Martinez: That Catholic family joke, you know, at the dinner table the father hits the mother, the mother hits the...it goes around the table. Well, the United States kicks Mexico in the butt. Mexico kicks butt in Central America. So, the border we have with Mexico is the border Mexico has with the rest of Latin America. And it's a deadly border, too. And there's corruption and people get discriminated against. But it's a porous border also. I'm half-Salvadoran on my mom's side. LA has 500,000 Salvadorans. So is there a lot of mobility from Central America. Yeah, more so from Guatemala and El Salvador than Honduras and Nicaragua. It's part of the story.
Birnbaum: Why isn't the diversity that exists beneath the 'Latino' or 'Hispanic' designation more recognized?
Martinez: It's a very American trait. To not be able to distinguish...can we distinguish between the Hmong and the Vietnamese and the Ky...they are all from South East Asia.
Birnbaum: Yeah, I guess we don't distinguish Chinese, Korean and Japanese...
Martinez: That's not just American. Latinos in California, it doesn't matter if it's Korean or Japanese or Vietnmese. They call them 'chinos'. They are all Chinese. Maybe it's a human thing beyond an American thing.
Birnbaum: So you could say racism is pretty much a universal?
Martinez: Yeah, sure it is. It gets really bad when the people who have power act it out. A Mexican who calls a Japanese a 'chino', no harm no foul. What's it going to do to him? But Latinos want to have it both ways. It's a contradiction of their presence in the US. On the one hand we want to be counted as Latinos because, "Wow, that makes us big." 500,000 Mexicans in New York City along the Puerto Ricans and the Dominicans. The Salvadorans along side the Mexicans and the Brazilians make up huge numbers. But in practical political terms, these communities aren't in the same districts and the interests don't always coincide. The most obvious is the Floridian Cuban middle class and Mexicans in the valley in Texas or the San Joaquin Valley in California. There are even huge cultural differences between California and Texan Mexicans. And political differences as well. It's not really a community. There is a shared language.
Birnbaum: It's not one culture. Certainly, not musically.
Martinez: Only in the broadest possible sense. Tex Mex music is very different from cumbia or salsa from the Caribbean. And samba. There is a point at which the Mexican can stand next to the Salvadoran and say, "Despite the fact that we have two flags and two ways of speaking Spanish there is something that brings us together." Guess what it is? It's their relationship to the US. "We're both going to be facing the same kind of bosses and the same kind of wages, the same kind of trouble with the border patrol and the cops." There is a sense of solidarity among the immigrants.
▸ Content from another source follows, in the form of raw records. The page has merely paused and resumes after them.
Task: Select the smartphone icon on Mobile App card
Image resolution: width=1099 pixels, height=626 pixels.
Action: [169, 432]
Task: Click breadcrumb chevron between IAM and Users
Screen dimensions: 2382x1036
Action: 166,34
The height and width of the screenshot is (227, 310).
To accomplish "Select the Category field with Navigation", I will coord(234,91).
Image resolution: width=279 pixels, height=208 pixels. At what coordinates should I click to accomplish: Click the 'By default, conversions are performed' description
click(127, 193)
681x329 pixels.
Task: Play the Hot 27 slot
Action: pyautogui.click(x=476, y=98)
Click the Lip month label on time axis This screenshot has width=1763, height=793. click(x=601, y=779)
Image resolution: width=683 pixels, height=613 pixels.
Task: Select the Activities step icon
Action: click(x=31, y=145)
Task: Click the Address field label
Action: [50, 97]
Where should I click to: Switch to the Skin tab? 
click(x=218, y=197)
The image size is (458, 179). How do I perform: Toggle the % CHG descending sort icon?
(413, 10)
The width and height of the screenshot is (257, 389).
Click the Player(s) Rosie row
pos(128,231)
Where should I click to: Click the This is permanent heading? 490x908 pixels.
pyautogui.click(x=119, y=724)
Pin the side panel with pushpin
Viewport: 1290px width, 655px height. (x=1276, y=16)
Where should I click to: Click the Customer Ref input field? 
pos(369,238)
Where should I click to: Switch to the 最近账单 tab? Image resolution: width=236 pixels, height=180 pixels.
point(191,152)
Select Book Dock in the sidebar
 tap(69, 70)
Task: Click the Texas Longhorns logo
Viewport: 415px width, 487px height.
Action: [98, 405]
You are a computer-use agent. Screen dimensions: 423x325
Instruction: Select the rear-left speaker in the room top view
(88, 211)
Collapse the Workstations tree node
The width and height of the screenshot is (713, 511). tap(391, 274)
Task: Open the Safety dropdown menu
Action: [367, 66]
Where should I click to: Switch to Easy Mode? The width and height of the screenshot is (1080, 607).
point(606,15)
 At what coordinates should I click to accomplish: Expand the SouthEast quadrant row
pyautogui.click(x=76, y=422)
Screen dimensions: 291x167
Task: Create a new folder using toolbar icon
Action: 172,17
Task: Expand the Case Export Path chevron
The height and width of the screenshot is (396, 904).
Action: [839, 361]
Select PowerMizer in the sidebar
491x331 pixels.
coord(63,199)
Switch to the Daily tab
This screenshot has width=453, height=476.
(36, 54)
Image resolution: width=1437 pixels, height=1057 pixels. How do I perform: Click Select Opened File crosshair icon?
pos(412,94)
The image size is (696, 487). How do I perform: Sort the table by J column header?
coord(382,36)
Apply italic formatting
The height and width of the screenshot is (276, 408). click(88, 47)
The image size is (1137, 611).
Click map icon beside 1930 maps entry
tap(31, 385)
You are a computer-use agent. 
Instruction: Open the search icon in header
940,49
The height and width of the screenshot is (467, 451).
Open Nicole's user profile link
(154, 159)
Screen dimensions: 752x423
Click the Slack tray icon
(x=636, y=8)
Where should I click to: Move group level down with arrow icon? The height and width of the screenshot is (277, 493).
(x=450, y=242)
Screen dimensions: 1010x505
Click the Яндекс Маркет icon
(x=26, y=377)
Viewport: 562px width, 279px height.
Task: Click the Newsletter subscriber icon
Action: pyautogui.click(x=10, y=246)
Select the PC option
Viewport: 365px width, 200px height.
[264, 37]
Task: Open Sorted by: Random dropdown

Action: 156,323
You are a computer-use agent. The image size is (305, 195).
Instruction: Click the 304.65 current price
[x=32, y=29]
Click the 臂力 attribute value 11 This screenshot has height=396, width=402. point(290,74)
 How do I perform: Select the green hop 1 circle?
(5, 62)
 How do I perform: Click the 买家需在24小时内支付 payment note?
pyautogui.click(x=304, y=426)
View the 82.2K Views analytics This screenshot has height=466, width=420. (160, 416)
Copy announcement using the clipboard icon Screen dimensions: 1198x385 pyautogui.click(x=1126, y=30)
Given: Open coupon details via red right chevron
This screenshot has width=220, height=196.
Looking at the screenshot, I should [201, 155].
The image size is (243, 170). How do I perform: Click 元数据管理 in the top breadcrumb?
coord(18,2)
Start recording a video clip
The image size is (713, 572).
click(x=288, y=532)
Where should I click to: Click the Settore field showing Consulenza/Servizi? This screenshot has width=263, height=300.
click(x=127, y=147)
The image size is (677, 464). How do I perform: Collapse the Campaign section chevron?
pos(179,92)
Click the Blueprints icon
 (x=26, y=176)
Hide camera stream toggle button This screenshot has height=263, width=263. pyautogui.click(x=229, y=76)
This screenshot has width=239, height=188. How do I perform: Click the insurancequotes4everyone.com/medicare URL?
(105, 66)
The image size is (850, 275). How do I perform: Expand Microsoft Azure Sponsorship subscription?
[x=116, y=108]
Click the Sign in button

But go one generation ahead, they are very ambivalent about the newly arrived immigrants.
Birnbaum: That seems to be a traditional pattern.
Martinez: Sure. The second generation is reminded of something they don't want to be reminded of...where they come from. They are embarrassed by it.
Birnbaum: In the book, there were people who wanted to return to their roots and re-enact rituals...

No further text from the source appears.